Collected data
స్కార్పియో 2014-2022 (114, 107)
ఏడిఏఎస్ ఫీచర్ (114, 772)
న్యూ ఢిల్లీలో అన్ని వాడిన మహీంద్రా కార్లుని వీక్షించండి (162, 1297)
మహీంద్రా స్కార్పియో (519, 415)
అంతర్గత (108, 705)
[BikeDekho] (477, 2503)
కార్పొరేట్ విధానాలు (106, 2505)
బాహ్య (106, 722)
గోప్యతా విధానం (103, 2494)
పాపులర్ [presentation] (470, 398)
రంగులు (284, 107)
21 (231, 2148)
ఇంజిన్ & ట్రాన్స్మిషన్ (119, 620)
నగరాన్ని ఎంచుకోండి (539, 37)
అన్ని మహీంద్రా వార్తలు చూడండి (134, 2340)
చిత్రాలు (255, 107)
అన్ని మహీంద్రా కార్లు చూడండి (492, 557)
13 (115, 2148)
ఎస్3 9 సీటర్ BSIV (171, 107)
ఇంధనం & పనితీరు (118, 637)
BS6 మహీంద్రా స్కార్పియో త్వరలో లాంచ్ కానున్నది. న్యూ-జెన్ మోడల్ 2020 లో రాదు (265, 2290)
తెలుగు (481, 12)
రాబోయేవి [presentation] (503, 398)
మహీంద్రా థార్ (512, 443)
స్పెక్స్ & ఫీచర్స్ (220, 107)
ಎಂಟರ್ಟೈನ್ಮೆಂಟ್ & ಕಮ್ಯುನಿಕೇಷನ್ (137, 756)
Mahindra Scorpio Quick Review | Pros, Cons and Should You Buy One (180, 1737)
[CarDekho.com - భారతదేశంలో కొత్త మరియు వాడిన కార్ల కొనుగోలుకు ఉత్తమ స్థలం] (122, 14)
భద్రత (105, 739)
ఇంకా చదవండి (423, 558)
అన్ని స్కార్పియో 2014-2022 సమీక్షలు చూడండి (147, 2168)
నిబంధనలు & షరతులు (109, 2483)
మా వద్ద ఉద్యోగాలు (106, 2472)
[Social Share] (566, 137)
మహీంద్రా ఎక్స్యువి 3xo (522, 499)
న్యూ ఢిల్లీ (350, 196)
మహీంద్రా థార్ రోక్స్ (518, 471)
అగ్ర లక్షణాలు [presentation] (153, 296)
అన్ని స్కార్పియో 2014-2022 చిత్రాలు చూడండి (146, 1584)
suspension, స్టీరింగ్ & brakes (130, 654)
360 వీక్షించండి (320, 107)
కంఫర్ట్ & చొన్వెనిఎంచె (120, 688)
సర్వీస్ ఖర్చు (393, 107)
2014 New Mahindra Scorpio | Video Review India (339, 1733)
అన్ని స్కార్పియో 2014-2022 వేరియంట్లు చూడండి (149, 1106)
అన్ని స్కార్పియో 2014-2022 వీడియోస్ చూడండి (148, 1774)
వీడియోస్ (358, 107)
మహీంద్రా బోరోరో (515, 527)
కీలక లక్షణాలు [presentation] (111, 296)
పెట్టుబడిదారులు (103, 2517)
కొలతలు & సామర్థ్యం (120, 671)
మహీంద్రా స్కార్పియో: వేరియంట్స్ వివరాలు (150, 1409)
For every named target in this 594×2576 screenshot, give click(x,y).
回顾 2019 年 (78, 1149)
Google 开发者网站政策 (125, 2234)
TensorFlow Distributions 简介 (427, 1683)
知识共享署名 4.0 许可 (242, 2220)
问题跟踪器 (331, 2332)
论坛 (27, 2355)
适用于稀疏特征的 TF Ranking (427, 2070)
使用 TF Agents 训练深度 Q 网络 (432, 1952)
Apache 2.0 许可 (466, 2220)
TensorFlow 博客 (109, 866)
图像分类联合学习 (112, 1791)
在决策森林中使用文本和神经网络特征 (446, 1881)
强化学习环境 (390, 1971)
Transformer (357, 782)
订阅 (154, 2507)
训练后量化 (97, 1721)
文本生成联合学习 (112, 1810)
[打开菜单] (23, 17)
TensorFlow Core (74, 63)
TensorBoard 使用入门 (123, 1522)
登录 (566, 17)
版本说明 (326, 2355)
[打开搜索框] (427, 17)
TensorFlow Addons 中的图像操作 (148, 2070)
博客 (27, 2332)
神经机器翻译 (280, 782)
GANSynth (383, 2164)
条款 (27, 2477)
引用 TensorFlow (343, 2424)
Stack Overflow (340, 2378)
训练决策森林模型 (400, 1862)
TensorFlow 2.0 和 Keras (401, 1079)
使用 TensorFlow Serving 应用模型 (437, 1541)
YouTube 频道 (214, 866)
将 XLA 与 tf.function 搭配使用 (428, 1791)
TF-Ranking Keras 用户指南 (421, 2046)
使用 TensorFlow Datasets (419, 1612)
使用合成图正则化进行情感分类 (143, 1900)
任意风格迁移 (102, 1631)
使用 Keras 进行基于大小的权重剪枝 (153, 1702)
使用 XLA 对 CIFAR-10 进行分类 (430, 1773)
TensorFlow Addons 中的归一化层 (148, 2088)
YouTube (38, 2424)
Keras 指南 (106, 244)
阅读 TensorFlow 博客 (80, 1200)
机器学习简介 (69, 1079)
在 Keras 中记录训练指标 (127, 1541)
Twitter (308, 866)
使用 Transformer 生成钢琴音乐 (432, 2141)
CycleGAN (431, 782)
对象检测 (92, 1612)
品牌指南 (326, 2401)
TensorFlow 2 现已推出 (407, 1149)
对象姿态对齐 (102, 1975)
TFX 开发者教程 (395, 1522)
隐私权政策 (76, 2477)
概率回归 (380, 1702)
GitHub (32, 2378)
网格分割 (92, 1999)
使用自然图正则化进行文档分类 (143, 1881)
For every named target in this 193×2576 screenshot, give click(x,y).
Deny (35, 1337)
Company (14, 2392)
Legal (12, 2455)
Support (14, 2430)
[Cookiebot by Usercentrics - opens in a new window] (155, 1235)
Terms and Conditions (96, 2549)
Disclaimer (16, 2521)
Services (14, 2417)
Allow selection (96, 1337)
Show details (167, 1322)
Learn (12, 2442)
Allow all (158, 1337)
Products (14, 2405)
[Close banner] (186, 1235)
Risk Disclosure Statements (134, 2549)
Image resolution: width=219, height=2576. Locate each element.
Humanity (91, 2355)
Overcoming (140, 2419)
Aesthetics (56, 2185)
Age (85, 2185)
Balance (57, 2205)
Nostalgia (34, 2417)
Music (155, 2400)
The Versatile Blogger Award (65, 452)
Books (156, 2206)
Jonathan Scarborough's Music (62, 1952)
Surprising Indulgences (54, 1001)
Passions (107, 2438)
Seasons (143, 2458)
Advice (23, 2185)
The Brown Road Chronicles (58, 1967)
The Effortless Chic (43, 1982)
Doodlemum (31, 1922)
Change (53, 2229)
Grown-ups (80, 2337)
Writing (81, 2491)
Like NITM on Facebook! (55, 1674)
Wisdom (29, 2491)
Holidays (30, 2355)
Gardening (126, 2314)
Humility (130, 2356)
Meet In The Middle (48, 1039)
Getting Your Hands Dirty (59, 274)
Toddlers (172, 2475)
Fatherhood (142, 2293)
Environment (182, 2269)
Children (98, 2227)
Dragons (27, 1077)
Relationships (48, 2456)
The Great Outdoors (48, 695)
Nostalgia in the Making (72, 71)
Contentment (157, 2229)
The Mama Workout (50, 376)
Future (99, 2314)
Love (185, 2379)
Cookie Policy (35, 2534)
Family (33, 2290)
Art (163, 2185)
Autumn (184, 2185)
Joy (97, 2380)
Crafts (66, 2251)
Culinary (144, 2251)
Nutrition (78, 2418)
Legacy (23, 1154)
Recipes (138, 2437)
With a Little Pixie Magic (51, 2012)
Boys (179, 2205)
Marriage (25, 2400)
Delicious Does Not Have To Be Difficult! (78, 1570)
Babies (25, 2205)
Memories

EXERCISE
Starting at the top of the data above, repeat every line exactly until the line containing "Mahindra Scorpio Quick" has been given, then stop.

OUTPUT
స్కార్పియో 2014-2022 (114, 107)
ఏడిఏఎస్ ఫీచర్ (114, 772)
న్యూ ఢిల్లీలో అన్ని వాడిన మహీంద్రా కార్లుని వీక్షించండి (162, 1297)
మహీంద్రా స్కార్పియో (519, 415)
అంతర్గత (108, 705)
[BikeDekho] (477, 2503)
కార్పొరేట్ విధానాలు (106, 2505)
బాహ్య (106, 722)
గోప్యతా విధానం (103, 2494)
పాపులర్ [presentation] (470, 398)
రంగులు (284, 107)
21 (231, 2148)
ఇంజిన్ & ట్రాన్స్మిషన్ (119, 620)
నగరాన్ని ఎంచుకోండి (539, 37)
అన్ని మహీంద్రా వార్తలు చూడండి (134, 2340)
చిత్రాలు (255, 107)
అన్ని మహీంద్రా కార్లు చూడండి (492, 557)
13 (115, 2148)
ఎస్3 9 సీటర్ BSIV (171, 107)
ఇంధనం & పనితీరు (118, 637)
BS6 మహీంద్రా స్కార్పియో త్వరలో లాంచ్ కానున్నది. న్యూ-జెన్ మోడల్ 2020 లో రాదు (265, 2290)
తెలుగు (481, 12)
రాబోయేవి [presentation] (503, 398)
మహీంద్రా థార్ (512, 443)
స్పెక్స్ & ఫీచర్స్ (220, 107)
ಎಂಟರ್ಟೈನ್ಮೆಂಟ್ & ಕಮ್ಯುನಿಕೇಷನ್ (137, 756)
Mahindra Scorpio Quick Review | Pros, Cons and Should You Buy One (180, 1737)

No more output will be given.